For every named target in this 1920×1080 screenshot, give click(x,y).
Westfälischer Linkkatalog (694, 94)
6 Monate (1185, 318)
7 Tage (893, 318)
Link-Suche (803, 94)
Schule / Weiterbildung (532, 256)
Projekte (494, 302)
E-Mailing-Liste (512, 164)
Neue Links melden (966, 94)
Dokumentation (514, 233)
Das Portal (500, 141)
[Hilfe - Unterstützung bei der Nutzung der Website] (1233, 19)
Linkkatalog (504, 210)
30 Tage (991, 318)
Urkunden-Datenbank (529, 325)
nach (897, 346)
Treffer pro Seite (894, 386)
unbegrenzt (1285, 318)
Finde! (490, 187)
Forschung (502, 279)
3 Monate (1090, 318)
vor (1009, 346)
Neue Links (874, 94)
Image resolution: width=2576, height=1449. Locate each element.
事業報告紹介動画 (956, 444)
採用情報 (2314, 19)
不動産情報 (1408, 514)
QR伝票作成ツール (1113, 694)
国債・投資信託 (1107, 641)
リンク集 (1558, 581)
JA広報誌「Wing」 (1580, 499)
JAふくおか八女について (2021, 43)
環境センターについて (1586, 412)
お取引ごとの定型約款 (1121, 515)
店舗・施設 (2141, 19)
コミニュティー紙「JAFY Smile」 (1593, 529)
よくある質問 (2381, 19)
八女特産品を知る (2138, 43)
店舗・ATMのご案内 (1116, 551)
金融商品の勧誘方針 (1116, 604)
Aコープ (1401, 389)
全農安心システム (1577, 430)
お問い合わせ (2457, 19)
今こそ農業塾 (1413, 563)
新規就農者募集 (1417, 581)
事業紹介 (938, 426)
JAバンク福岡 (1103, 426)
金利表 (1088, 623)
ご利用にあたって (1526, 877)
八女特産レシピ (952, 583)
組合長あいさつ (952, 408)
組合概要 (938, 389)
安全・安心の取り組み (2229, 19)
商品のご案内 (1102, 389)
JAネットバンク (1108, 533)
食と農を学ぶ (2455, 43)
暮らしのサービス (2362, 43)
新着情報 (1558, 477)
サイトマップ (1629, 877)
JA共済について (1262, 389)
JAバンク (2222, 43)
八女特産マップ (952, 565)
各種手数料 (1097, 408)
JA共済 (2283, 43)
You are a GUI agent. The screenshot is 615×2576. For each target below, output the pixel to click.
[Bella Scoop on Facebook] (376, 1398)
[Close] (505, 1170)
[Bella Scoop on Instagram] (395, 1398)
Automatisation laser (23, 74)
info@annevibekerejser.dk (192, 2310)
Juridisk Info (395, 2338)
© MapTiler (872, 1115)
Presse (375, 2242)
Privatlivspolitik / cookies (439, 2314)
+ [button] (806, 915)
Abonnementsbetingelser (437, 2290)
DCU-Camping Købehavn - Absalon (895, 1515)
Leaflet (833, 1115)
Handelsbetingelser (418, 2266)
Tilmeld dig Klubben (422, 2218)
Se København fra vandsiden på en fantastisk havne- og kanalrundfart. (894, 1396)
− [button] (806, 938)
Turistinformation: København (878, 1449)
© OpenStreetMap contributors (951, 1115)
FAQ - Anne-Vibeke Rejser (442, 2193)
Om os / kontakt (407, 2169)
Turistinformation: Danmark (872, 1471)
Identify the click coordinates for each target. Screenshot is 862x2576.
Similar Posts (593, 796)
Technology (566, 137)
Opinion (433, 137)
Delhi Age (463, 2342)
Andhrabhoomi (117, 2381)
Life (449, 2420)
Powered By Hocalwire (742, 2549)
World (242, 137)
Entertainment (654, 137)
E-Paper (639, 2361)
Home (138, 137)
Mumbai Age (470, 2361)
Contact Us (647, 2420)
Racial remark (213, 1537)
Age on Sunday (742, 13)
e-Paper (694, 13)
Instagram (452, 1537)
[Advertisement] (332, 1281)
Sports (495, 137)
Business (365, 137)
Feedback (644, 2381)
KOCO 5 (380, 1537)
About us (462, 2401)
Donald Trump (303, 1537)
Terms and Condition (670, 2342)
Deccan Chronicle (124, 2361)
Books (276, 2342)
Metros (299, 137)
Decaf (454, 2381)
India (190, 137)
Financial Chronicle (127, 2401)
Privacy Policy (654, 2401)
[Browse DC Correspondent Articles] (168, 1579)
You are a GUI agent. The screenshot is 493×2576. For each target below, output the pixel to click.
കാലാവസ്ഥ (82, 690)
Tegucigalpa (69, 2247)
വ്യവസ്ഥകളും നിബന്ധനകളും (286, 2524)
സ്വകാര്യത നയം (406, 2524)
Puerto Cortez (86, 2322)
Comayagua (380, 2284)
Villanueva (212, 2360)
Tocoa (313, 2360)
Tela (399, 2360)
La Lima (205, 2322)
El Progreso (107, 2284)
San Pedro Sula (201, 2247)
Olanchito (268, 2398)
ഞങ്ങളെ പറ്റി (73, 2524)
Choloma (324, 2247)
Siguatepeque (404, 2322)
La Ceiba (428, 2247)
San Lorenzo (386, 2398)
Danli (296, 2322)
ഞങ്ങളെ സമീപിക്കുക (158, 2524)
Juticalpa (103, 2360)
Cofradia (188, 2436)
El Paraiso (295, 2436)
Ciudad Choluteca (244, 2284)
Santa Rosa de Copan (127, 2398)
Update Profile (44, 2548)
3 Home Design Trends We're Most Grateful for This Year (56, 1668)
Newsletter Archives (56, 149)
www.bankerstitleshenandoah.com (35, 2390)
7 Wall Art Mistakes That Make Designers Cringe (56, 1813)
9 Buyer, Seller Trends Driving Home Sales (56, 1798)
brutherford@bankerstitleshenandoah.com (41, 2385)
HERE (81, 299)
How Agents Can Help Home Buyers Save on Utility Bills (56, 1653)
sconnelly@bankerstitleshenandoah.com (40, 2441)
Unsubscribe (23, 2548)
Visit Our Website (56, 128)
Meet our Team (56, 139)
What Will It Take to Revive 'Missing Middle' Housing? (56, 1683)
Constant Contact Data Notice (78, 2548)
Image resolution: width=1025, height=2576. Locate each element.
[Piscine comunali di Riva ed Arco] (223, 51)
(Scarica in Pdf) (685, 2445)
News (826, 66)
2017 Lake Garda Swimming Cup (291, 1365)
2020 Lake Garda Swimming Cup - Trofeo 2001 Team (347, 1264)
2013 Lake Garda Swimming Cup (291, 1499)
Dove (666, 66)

..............................

HOW TO COMPLETE THIS TASK: Print only what lies in the material above starting at the line with "E-Mailing-Liste (512, 164)" and ending at the line with "環境センターについて (1586, 412)", every line exactly as given.

SOLVED EXERCISE:
E-Mailing-Liste (512, 164)
Neue Links melden (966, 94)
Dokumentation (514, 233)
Das Portal (500, 141)
[Hilfe - Unterstützung bei der Nutzung der Website] (1233, 19)
Linkkatalog (504, 210)
30 Tage (991, 318)
Urkunden-Datenbank (529, 325)
nach (897, 346)
Treffer pro Seite (894, 386)
unbegrenzt (1285, 318)
Finde! (490, 187)
Forschung (502, 279)
3 Monate (1090, 318)
vor (1009, 346)
Neue Links (874, 94)
Image resolution: width=2576, height=1449. Locate each element.
事業報告紹介動画 (956, 444)
採用情報 (2314, 19)
不動産情報 (1408, 514)
QR伝票作成ツール (1113, 694)
国債・投資信託 (1107, 641)
リンク集 (1558, 581)
JA広報誌「Wing」 (1580, 499)
JAふくおか八女について (2021, 43)
環境センターについて (1586, 412)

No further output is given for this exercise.